Segment Start: Dataset content

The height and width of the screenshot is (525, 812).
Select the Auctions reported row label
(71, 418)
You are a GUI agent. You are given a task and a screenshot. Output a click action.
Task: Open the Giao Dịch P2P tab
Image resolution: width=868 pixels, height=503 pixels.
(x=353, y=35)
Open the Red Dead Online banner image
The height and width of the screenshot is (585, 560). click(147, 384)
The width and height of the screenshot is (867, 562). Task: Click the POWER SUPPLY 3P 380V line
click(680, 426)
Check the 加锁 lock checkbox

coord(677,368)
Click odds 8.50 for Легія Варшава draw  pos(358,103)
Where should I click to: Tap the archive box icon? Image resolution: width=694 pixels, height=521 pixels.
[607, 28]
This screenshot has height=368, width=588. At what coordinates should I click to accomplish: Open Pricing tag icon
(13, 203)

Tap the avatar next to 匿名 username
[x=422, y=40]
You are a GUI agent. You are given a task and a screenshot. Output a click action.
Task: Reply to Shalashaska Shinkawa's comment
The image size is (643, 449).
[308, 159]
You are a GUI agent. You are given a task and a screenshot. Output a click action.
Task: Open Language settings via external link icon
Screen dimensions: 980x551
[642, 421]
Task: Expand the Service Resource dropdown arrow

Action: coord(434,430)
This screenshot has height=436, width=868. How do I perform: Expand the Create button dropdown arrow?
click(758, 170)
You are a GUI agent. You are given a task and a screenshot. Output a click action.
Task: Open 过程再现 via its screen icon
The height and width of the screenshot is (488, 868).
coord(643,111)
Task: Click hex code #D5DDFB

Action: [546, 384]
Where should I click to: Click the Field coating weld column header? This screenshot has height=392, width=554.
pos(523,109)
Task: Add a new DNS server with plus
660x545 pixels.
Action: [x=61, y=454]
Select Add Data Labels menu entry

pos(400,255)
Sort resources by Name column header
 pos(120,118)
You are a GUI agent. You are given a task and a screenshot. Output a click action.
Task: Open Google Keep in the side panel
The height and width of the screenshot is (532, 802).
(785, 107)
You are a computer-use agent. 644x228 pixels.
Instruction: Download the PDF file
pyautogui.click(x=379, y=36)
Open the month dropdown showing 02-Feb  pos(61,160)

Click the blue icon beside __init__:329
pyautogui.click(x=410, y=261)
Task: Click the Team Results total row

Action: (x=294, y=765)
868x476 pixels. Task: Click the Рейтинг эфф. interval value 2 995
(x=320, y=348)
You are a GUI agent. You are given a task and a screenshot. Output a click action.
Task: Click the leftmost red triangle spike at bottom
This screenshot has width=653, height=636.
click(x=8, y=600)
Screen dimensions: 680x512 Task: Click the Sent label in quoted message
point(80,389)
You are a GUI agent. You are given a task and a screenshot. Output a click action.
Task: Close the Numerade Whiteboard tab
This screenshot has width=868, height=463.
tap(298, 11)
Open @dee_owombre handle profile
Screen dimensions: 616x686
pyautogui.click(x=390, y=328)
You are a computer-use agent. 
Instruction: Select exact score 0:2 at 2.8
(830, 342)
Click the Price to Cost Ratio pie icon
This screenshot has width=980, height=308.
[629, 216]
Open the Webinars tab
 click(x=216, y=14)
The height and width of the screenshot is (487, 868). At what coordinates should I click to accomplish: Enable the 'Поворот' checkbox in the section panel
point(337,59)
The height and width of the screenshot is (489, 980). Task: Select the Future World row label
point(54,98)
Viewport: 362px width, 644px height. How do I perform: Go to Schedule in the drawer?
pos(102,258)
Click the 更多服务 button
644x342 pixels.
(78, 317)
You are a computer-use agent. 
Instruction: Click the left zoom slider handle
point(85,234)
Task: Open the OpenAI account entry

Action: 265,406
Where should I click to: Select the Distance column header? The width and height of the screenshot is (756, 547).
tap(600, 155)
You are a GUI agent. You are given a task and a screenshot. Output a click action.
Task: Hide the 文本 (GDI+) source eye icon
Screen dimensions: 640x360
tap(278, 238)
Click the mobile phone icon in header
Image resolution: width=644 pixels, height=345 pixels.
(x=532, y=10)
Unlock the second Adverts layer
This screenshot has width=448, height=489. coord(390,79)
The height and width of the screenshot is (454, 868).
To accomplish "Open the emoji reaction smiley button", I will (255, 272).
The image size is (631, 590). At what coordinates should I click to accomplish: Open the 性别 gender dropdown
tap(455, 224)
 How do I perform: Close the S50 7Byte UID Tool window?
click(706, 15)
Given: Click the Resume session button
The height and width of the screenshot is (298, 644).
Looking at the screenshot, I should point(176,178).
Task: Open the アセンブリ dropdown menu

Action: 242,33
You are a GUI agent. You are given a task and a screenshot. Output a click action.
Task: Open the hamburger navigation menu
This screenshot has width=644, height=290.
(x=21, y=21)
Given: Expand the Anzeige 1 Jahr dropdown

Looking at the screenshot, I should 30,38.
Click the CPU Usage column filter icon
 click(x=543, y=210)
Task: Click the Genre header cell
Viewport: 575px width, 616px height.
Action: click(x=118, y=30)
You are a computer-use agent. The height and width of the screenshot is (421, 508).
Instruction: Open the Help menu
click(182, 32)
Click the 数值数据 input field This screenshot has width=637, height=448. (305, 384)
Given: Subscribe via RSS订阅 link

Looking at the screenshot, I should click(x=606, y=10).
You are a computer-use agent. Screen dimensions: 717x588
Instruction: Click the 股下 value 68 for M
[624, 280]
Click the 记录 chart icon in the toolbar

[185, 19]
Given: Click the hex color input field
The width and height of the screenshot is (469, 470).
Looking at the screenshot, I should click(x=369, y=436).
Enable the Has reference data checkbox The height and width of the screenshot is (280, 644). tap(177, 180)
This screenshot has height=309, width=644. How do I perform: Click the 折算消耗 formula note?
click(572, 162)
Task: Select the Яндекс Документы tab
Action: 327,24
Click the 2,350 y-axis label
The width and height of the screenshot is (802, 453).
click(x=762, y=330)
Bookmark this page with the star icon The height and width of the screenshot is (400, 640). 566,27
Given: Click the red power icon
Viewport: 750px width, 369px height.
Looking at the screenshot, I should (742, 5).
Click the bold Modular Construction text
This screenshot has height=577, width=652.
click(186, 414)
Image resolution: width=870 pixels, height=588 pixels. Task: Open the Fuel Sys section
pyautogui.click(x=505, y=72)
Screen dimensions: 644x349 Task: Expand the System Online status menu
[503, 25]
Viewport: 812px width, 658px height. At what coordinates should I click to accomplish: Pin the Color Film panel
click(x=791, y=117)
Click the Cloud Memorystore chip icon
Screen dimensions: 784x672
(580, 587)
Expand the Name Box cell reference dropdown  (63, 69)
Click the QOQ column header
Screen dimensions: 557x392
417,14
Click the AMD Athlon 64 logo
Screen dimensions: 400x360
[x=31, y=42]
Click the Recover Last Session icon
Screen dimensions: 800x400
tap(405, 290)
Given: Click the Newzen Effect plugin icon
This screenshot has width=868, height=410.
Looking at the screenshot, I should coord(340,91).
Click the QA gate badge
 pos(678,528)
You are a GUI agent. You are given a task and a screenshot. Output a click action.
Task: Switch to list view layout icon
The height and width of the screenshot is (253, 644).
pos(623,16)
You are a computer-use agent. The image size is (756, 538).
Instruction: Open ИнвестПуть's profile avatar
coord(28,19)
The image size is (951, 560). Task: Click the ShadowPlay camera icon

Segment End: Dataset content

Starting from the first line above, copy the data through to the last line exactly.

The height and width of the screenshot is (525, 812).
Select the Auctions reported row label
(71, 418)
You are a GUI agent. You are given a task and a screenshot. Output a click action.
Task: Open the Giao Dịch P2P tab
Image resolution: width=868 pixels, height=503 pixels.
(x=353, y=35)
Open the Red Dead Online banner image
The height and width of the screenshot is (585, 560). click(147, 384)
The width and height of the screenshot is (867, 562). Task: Click the POWER SUPPLY 3P 380V line
click(680, 426)
Check the 加锁 lock checkbox

coord(677,368)
Click odds 8.50 for Легія Варшава draw  pos(358,103)
Where should I click to: Tap the archive box icon? Image resolution: width=694 pixels, height=521 pixels.
[607, 28]
This screenshot has height=368, width=588. At what coordinates should I click to accomplish: Open Pricing tag icon
(13, 203)

Tap the avatar next to 匿名 username
[x=422, y=40]
You are a GUI agent. You are given a task and a screenshot. Output a click action.
Task: Reply to Shalashaska Shinkawa's comment
The image size is (643, 449).
[308, 159]
You are a GUI agent. You are given a task and a screenshot. Output a click action.
Task: Open Language settings via external link icon
Screen dimensions: 980x551
[642, 421]
Task: Expand the Service Resource dropdown arrow

Action: coord(434,430)
This screenshot has height=436, width=868. How do I perform: Expand the Create button dropdown arrow?
click(758, 170)
You are a GUI agent. You are given a task and a screenshot. Output a click action.
Task: Open 过程再现 via its screen icon
The height and width of the screenshot is (488, 868).
coord(643,111)
Task: Click hex code #D5DDFB

Action: [546, 384]
Where should I click to: Click the Field coating weld column header? This screenshot has height=392, width=554.
pos(523,109)
Task: Add a new DNS server with plus
660x545 pixels.
Action: [x=61, y=454]
Select Add Data Labels menu entry

pos(400,255)
Sort resources by Name column header
 pos(120,118)
You are a GUI agent. You are given a task and a screenshot. Output a click action.
Task: Open Google Keep in the side panel
The height and width of the screenshot is (532, 802).
(785, 107)
You are a computer-use agent. 644x228 pixels.
Instruction: Download the PDF file
pyautogui.click(x=379, y=36)
Open the month dropdown showing 02-Feb  pos(61,160)

Click the blue icon beside __init__:329
pyautogui.click(x=410, y=261)
Task: Click the Team Results total row

Action: (x=294, y=765)
868x476 pixels. Task: Click the Рейтинг эфф. interval value 2 995
(x=320, y=348)
You are a GUI agent. You are given a task and a screenshot. Output a click action.
Task: Click the leftmost red triangle spike at bottom
This screenshot has width=653, height=636.
click(x=8, y=600)
Screen dimensions: 680x512 Task: Click the Sent label in quoted message
point(80,389)
You are a GUI agent. You are given a task and a screenshot. Output a click action.
Task: Close the Numerade Whiteboard tab
This screenshot has width=868, height=463.
tap(298, 11)
Open @dee_owombre handle profile
Screen dimensions: 616x686
pyautogui.click(x=390, y=328)
You are a computer-use agent. 
Instruction: Select exact score 0:2 at 2.8
(830, 342)
Click the Price to Cost Ratio pie icon
This screenshot has width=980, height=308.
[629, 216]
Open the Webinars tab
 click(x=216, y=14)
The height and width of the screenshot is (487, 868). At what coordinates should I click to accomplish: Enable the 'Поворот' checkbox in the section panel
point(337,59)
The height and width of the screenshot is (489, 980). Task: Select the Future World row label
point(54,98)
Viewport: 362px width, 644px height. How do I perform: Go to Schedule in the drawer?
pos(102,258)
Click the 更多服务 button
644x342 pixels.
(78, 317)
You are a computer-use agent. 
Instruction: Click the left zoom slider handle
point(85,234)
Task: Open the OpenAI account entry

Action: 265,406
Where should I click to: Select the Distance column header? The width and height of the screenshot is (756, 547).
tap(600, 155)
You are a GUI agent. You are given a task and a screenshot. Output a click action.
Task: Hide the 文本 (GDI+) source eye icon
Screen dimensions: 640x360
tap(278, 238)
Click the mobile phone icon in header
Image resolution: width=644 pixels, height=345 pixels.
(x=532, y=10)
Unlock the second Adverts layer
This screenshot has width=448, height=489. coord(390,79)
The height and width of the screenshot is (454, 868).
To accomplish "Open the emoji reaction smiley button", I will (255, 272).
The image size is (631, 590). At what coordinates should I click to accomplish: Open the 性别 gender dropdown
tap(455, 224)
 How do I perform: Close the S50 7Byte UID Tool window?
click(706, 15)
Given: Click the Resume session button
The height and width of the screenshot is (298, 644).
Looking at the screenshot, I should point(176,178).
Task: Open the アセンブリ dropdown menu

Action: 242,33
You are a GUI agent. You are given a task and a screenshot. Output a click action.
Task: Open the hamburger navigation menu
This screenshot has width=644, height=290.
(x=21, y=21)
Given: Expand the Anzeige 1 Jahr dropdown

Looking at the screenshot, I should 30,38.
Click the CPU Usage column filter icon
 click(x=543, y=210)
Task: Click the Genre header cell
Viewport: 575px width, 616px height.
Action: click(x=118, y=30)
You are a computer-use agent. The height and width of the screenshot is (421, 508).
Instruction: Open the Help menu
click(182, 32)
Click the 数值数据 input field This screenshot has width=637, height=448. (305, 384)
Given: Subscribe via RSS订阅 link

Looking at the screenshot, I should click(x=606, y=10).
You are a computer-use agent. Screen dimensions: 717x588
Instruction: Click the 股下 value 68 for M
[624, 280]
Click the 记录 chart icon in the toolbar

[185, 19]
Given: Click the hex color input field
The width and height of the screenshot is (469, 470).
Looking at the screenshot, I should click(x=369, y=436).
Enable the Has reference data checkbox The height and width of the screenshot is (280, 644). tap(177, 180)
This screenshot has height=309, width=644. How do I perform: Click the 折算消耗 formula note?
click(572, 162)
Task: Select the Яндекс Документы tab
Action: 327,24
Click the 2,350 y-axis label
The width and height of the screenshot is (802, 453).
click(x=762, y=330)
Bookmark this page with the star icon The height and width of the screenshot is (400, 640). 566,27
Given: Click the red power icon
Viewport: 750px width, 369px height.
Looking at the screenshot, I should (742, 5).
Click the bold Modular Construction text
This screenshot has height=577, width=652.
click(186, 414)
Image resolution: width=870 pixels, height=588 pixels. Task: Open the Fuel Sys section
pyautogui.click(x=505, y=72)
Screen dimensions: 644x349 Task: Expand the System Online status menu
[503, 25]
Viewport: 812px width, 658px height. At what coordinates should I click to accomplish: Pin the Color Film panel
click(x=791, y=117)
Click the Cloud Memorystore chip icon
Screen dimensions: 784x672
(580, 587)
Expand the Name Box cell reference dropdown  (63, 69)
Click the QOQ column header
Screen dimensions: 557x392
417,14
Click the AMD Athlon 64 logo
Screen dimensions: 400x360
[x=31, y=42]
Click the Recover Last Session icon
Screen dimensions: 800x400
tap(405, 290)
Given: Click the Newzen Effect plugin icon
This screenshot has width=868, height=410.
Looking at the screenshot, I should coord(340,91).
Click the QA gate badge
 pos(678,528)
You are a GUI agent. You are given a task and a screenshot. Output a click action.
Task: Switch to list view layout icon
The height and width of the screenshot is (253, 644).
pos(623,16)
You are a computer-use agent. The image size is (756, 538).
Instruction: Open ИнвестПуть's profile avatar
coord(28,19)
The image size is (951, 560). Task: Click the ShadowPlay camera icon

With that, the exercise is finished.